WHAT NEEDS TO BE DONE: Write out, word for word, the line that contains "Task: Choose the 30分 interval tab" and each line after it down to the last line of the data below. Include nothing more.
+++ GIVEN DATA +++
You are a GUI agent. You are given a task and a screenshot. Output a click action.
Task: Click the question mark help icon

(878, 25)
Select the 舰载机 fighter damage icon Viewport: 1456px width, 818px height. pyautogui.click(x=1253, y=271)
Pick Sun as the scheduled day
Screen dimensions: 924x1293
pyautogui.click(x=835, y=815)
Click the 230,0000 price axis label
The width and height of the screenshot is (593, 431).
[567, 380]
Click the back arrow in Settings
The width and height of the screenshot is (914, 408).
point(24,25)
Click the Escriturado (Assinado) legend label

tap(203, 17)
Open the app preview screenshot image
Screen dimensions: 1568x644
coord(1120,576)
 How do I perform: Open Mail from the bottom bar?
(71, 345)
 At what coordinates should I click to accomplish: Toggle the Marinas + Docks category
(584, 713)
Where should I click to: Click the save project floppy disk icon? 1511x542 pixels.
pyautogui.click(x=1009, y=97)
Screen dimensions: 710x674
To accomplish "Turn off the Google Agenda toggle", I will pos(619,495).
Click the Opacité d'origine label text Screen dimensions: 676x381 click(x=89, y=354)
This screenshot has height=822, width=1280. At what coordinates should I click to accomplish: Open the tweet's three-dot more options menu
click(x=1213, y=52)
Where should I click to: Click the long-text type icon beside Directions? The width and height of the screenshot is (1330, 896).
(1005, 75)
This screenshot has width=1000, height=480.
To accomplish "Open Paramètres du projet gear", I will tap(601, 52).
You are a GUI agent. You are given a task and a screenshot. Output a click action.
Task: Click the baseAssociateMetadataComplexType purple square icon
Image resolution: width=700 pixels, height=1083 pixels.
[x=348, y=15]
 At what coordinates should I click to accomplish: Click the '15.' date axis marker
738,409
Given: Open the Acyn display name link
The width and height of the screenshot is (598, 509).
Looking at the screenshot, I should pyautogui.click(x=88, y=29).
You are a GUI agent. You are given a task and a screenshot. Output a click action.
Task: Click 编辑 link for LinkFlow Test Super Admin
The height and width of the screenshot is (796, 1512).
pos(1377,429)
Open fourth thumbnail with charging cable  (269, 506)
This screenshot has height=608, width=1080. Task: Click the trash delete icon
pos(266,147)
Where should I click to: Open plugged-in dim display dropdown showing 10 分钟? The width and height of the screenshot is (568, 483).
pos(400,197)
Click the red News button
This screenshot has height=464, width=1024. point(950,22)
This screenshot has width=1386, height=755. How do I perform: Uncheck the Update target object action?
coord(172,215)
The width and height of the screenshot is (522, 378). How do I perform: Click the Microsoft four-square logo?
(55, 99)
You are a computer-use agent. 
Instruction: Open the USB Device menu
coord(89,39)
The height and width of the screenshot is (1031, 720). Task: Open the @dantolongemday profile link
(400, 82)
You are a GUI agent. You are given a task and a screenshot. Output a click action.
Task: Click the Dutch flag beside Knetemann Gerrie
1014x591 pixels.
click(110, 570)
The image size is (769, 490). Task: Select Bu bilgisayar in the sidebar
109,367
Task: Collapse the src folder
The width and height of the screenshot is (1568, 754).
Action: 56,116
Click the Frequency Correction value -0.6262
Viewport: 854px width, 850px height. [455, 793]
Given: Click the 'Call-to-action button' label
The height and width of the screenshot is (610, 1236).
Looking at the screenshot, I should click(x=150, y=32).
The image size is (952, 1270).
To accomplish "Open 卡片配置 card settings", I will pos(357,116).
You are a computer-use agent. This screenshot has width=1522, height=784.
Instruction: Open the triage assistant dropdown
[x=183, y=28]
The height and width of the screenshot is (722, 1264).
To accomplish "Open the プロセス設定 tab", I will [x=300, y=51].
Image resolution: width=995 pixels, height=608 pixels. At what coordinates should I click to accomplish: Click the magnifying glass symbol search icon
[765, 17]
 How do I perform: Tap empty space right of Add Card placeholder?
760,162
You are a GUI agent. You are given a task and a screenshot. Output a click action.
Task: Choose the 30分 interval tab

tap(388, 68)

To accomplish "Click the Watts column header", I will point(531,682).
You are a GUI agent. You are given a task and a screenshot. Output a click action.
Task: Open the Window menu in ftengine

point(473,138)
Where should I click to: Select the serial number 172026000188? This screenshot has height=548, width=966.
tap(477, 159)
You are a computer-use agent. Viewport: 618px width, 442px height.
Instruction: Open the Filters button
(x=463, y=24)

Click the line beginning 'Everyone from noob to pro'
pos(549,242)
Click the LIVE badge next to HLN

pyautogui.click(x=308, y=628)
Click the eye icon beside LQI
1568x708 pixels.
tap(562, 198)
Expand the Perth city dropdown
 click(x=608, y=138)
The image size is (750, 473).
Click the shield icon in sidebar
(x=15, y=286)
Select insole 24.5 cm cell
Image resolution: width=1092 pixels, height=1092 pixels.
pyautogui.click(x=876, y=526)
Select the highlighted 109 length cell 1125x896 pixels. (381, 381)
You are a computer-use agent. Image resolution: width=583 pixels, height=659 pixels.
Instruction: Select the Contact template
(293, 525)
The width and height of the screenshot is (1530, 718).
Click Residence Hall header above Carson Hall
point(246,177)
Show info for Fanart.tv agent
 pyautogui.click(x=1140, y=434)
+++
OUTPUT FOR THIS EXERCISE:
Task: Choose the 30分 interval tab

tap(388, 68)

To accomplish "Click the Watts column header", I will point(531,682).
You are a GUI agent. You are given a task and a screenshot. Output a click action.
Task: Open the Window menu in ftengine

point(473,138)
Where should I click to: Select the serial number 172026000188? This screenshot has height=548, width=966.
tap(477, 159)
You are a computer-use agent. Viewport: 618px width, 442px height.
Instruction: Open the Filters button
(x=463, y=24)

Click the line beginning 'Everyone from noob to pro'
pos(549,242)
Click the LIVE badge next to HLN

pyautogui.click(x=308, y=628)
Click the eye icon beside LQI
1568x708 pixels.
tap(562, 198)
Expand the Perth city dropdown
 click(x=608, y=138)
The image size is (750, 473).
Click the shield icon in sidebar
(x=15, y=286)
Select insole 24.5 cm cell
Image resolution: width=1092 pixels, height=1092 pixels.
pyautogui.click(x=876, y=526)
Select the highlighted 109 length cell 1125x896 pixels. (381, 381)
You are a computer-use agent. Image resolution: width=583 pixels, height=659 pixels.
Instruction: Select the Contact template
(293, 525)
The width and height of the screenshot is (1530, 718).
Click Residence Hall header above Carson Hall
point(246,177)
Show info for Fanart.tv agent
 pyautogui.click(x=1140, y=434)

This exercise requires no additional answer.